Sony X900 and W900 lines
Three of the 2013 Sony TVs uses quantum dots in their backlight technology under the guise of QD Vision IQ Color (the 65X900, 55X900, and 55W900). A traditional LCD LED uses a blue LED covered with a yellow phosphor to create "white" light. While reasonably effective compared to other technologies (ie CCFL LCD and plasma), which creates a lot of "waste" energy. Orange, for example, is it not past the color filters in front of the TV (instead, red and green are combined to create orange).
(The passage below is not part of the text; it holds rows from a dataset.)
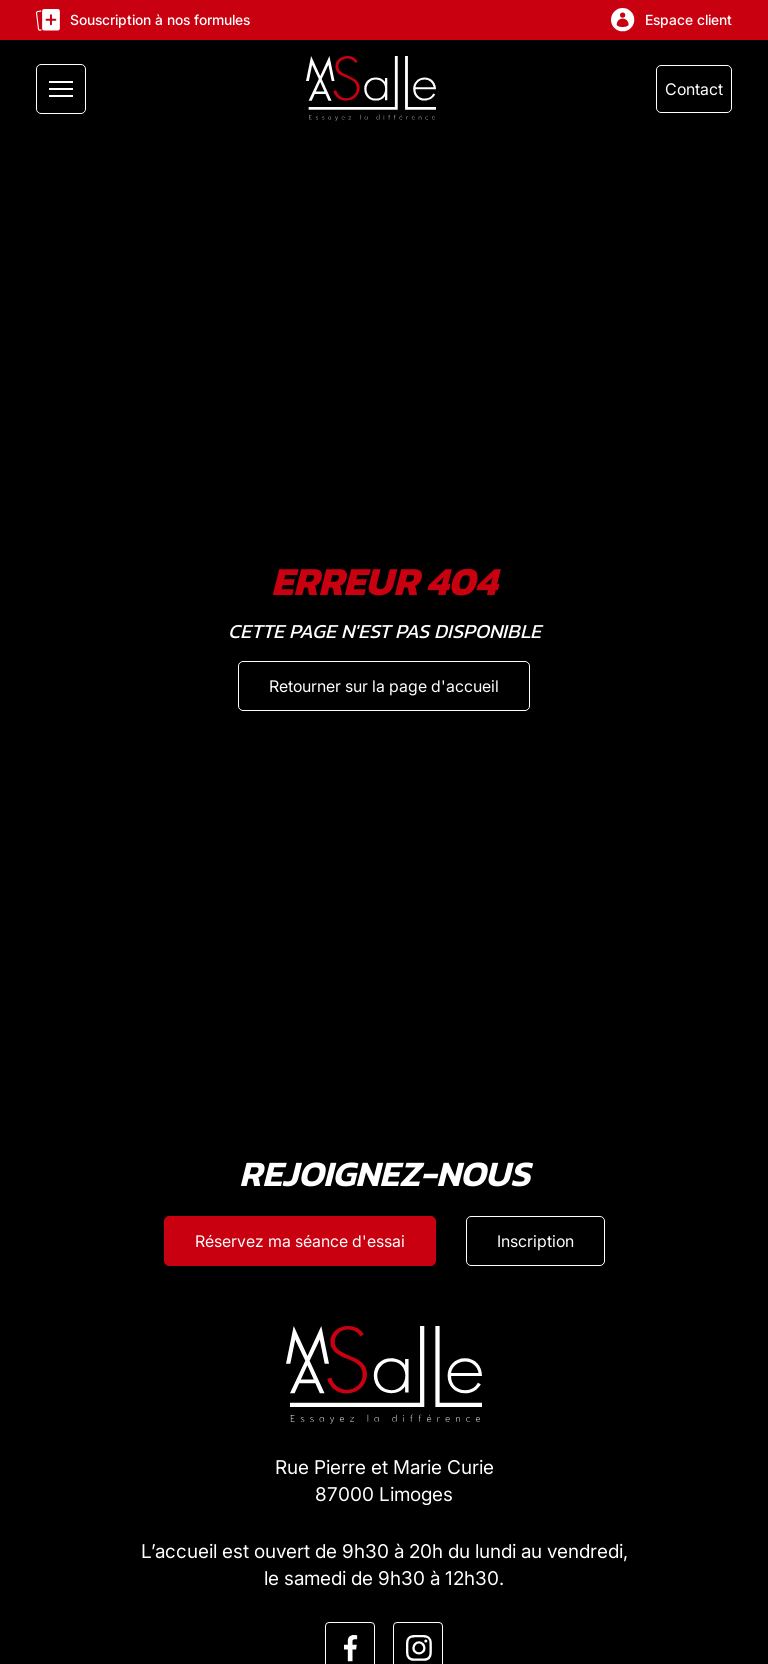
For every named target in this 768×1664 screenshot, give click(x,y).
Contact (694, 89)
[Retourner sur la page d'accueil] (384, 686)
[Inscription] (535, 1241)
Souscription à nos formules (143, 20)
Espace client (671, 20)
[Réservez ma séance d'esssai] (300, 1241)
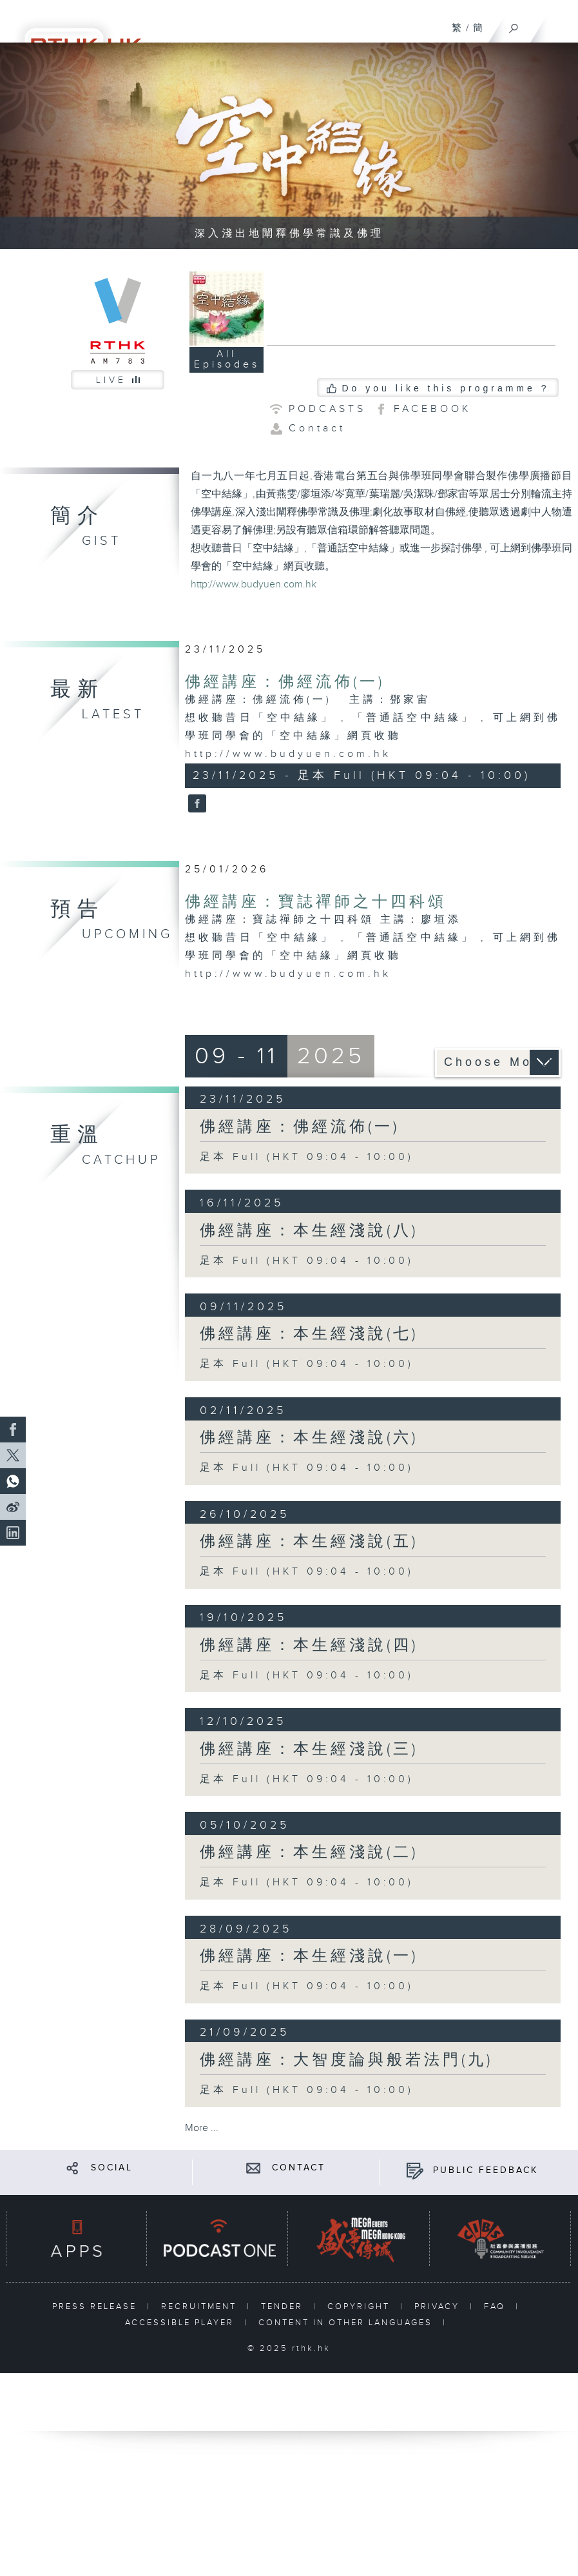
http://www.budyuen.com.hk (253, 584)
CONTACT (298, 2168)
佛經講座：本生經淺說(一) (309, 1956)
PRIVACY (438, 2306)
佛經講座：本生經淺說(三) (309, 1749)
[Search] (514, 25)
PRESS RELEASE (96, 2306)
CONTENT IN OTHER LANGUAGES (347, 2322)
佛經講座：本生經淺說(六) (309, 1438)
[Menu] (560, 23)
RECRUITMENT (200, 2306)
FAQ (496, 2306)
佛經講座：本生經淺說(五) (309, 1542)
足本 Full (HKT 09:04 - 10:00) (307, 1157)
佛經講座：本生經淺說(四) (309, 1646)
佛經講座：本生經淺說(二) (309, 1853)
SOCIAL (112, 2168)
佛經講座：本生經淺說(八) (309, 1231)
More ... (201, 2128)
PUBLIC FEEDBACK (485, 2170)
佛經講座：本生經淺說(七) (309, 1334)
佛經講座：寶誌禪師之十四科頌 (316, 902)
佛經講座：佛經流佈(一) (285, 682)
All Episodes (227, 359)
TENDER (284, 2306)
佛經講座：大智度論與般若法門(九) (346, 2060)
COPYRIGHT (360, 2306)
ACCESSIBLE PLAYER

Triluminos uses blue LEDs, but instead of coating with a yellow phosphor, the blue LED passes through the optical element containing IQ Color red and green quantum dots. Thus, the blue LED has two functions: to create blue light, but also boost red and green-emitting quantum dots so that they can in turn create the red and green light. Approximately two-thirds of the light created by the blue LED is used to excite the quantum dots. Cool, no? This diagram is a top view of the bottom of one side of two edge-lit LCD screen (the front is "up" in this case, the file is "down"). The top image shows a traditional "white" LED (blue, yellow phosphorus). The bottom image is the method used in Sony Triluminos: a blue LED that passes through the red and green quantum dots. This RGB light bounces off the light guide, and through the liquid crystal and other layers as a regular TV monitor.
(Credit: QD Vision)

If you're curious about how LCD backlight, see Is LCD and LED LCD HDTV uniformity a problem? which images and graphics as backlight works. Oh, and if the "Triluminos" name sounds familiar to you, Sony has used before. This time, as shown, it refers to a technology, the lighting, not the RGB LED backlight and 2008. Sony says that this allows a wide range of colors compared to LCD TVs with LED "white", as in other possible colors. Like all modern TVs are perfectly able to reproduce all the colors of all current HDTV content is a bit of marketing hyperbole.
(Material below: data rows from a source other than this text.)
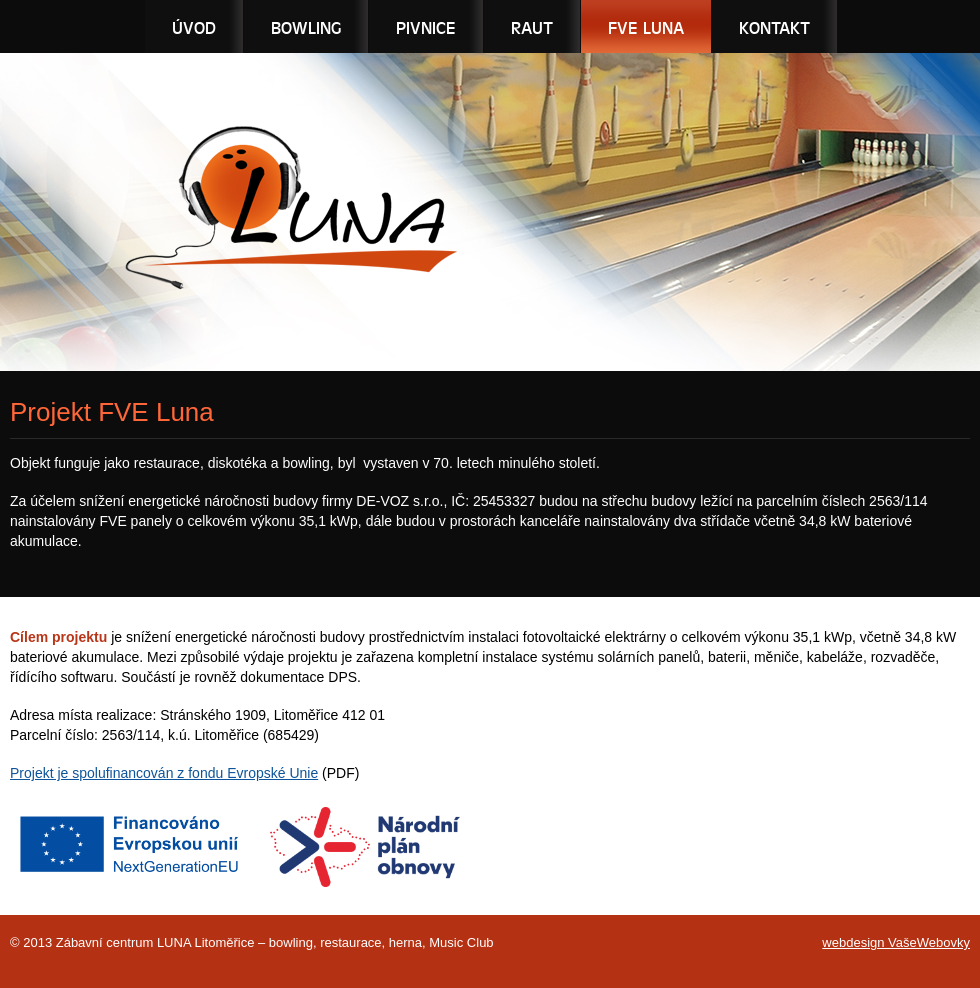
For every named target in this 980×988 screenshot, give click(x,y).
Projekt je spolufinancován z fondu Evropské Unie (164, 773)
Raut (532, 27)
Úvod (194, 27)
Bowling (306, 27)
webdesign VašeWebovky (896, 942)
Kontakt (774, 27)
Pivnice (426, 27)
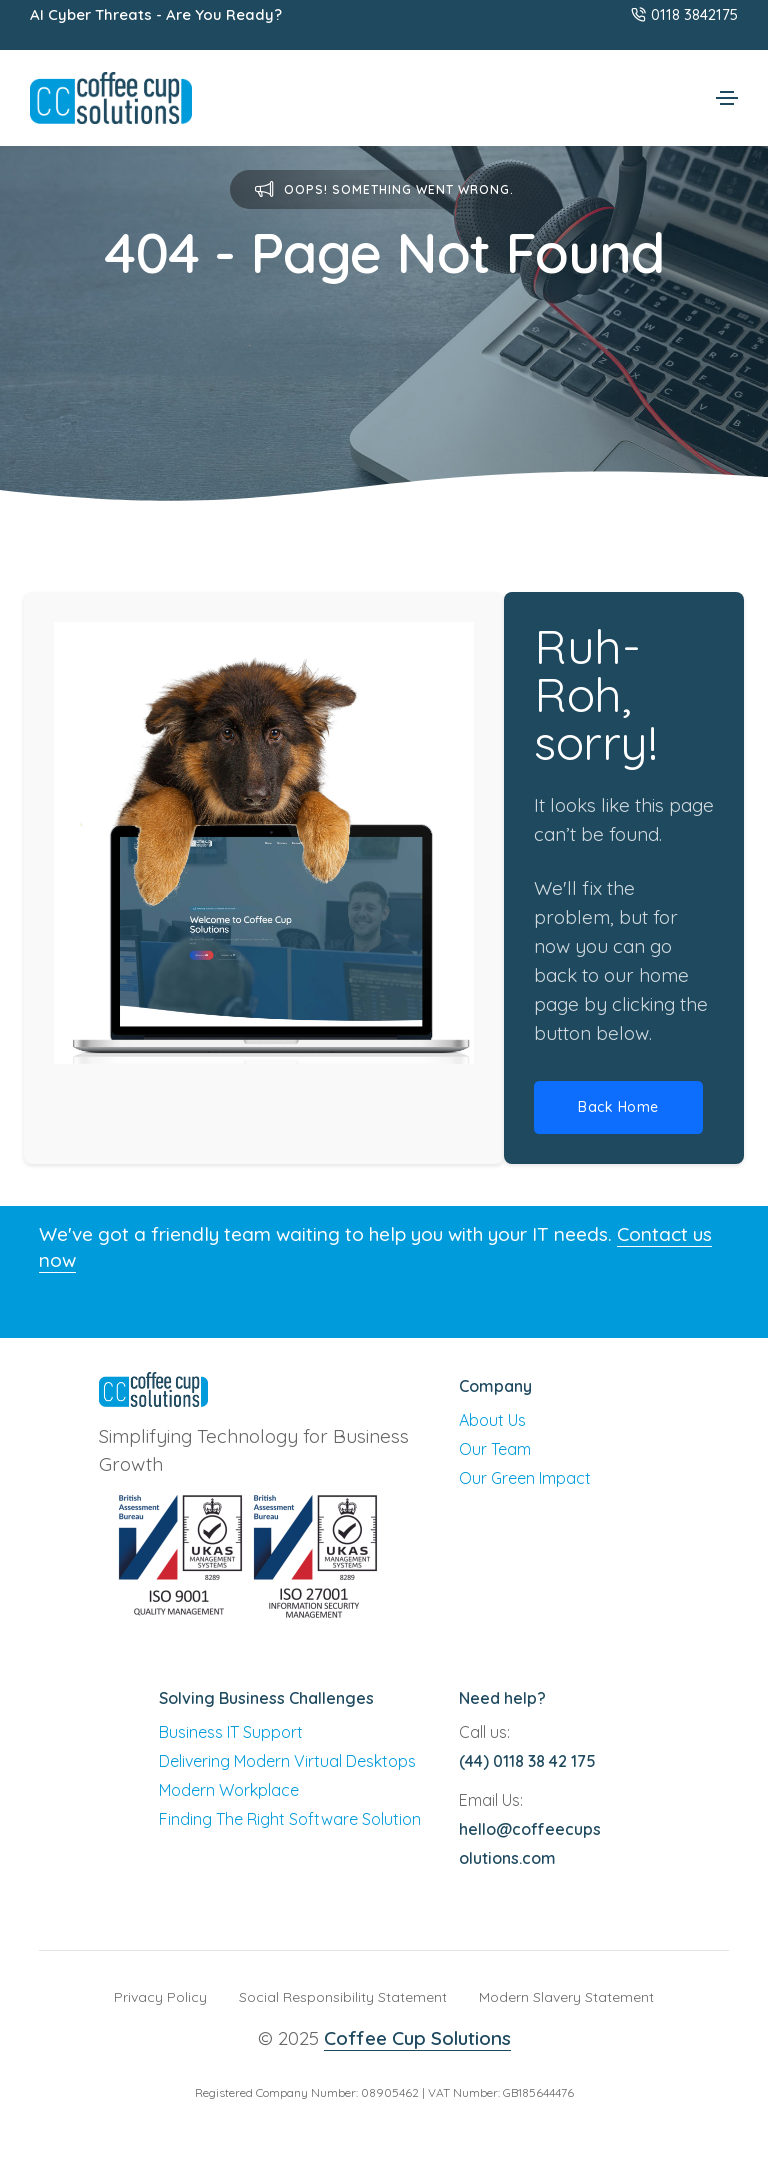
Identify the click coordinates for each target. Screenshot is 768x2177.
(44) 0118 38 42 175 (527, 1761)
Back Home (618, 1107)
However, the benefits of which would go beyond cool, futuristic technology and WowNeeto based marketing. When I reviewed lit LED spotlight, I found that the color possible from LED RGB seems more realistic than the same Rec. 709-calibrated color created by the color filters (DLP) or dichromatic mirror (LCD / LCOS) as illuminated by UHP lamps. TV engineer I asked this phenomenon replied: "LEDs are like painting with pure painting."
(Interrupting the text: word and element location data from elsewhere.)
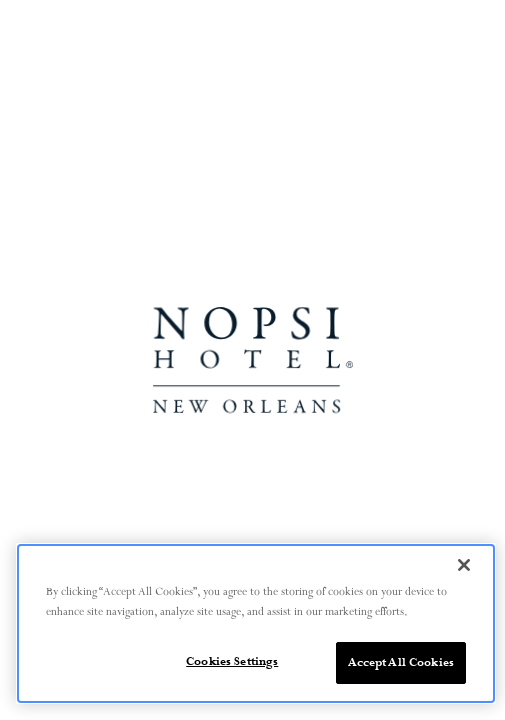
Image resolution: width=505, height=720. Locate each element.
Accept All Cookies (401, 662)
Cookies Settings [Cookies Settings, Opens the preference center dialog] (232, 661)
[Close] (464, 565)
David Katzmaier our own often noted in its comments on the bluish tint seen on some classic base of LED TVs compared to, say, plasma screens. "It is generally more prevalent in dark areas, but sometimes I see a light blue" coldness "in light and skin tones too. In some cases, I see, despite apparently excellent color measurements of my instruments. '

It is therefore possible that, even with the same colored dots measured quantum dot enhanced displays could produce more realistic colors. Will they? Does the color mixing required to create Rec. 709 points wildly oversaturated color cause other problems? What will be the effect of color filters, which are still needed on LCD screens have this "pure" light? These are questions we can not answer before seeing the X900 series, and televisions future quantum dots.This entire column and not a "Quantum Leap" joke. Oh dammit.The current generation of quantum dot technology requires a primary source of light such as blue LEDs in Triluminos Sony. It will not always be the case. It will be possible to excite the quantum dots directly. This could be a backlight full QD, but it could be more. How about a direct-emissive display like OLED, but instead of Organic Light-Emitting Diodes, it is under-filled pixels of red, green, blue or quantum dots. QD Vision calls it a "QLED," and this may have performance characteristics similar to OLED (as a truly infinite contrast ratio). Will it be easier to produce, deliver better color, or have even lower consumption? At this point, we have no idea. Given the difficulties of producing OLED was just the fact that there is something on the horizon that could potentially offer similar performance is exciting.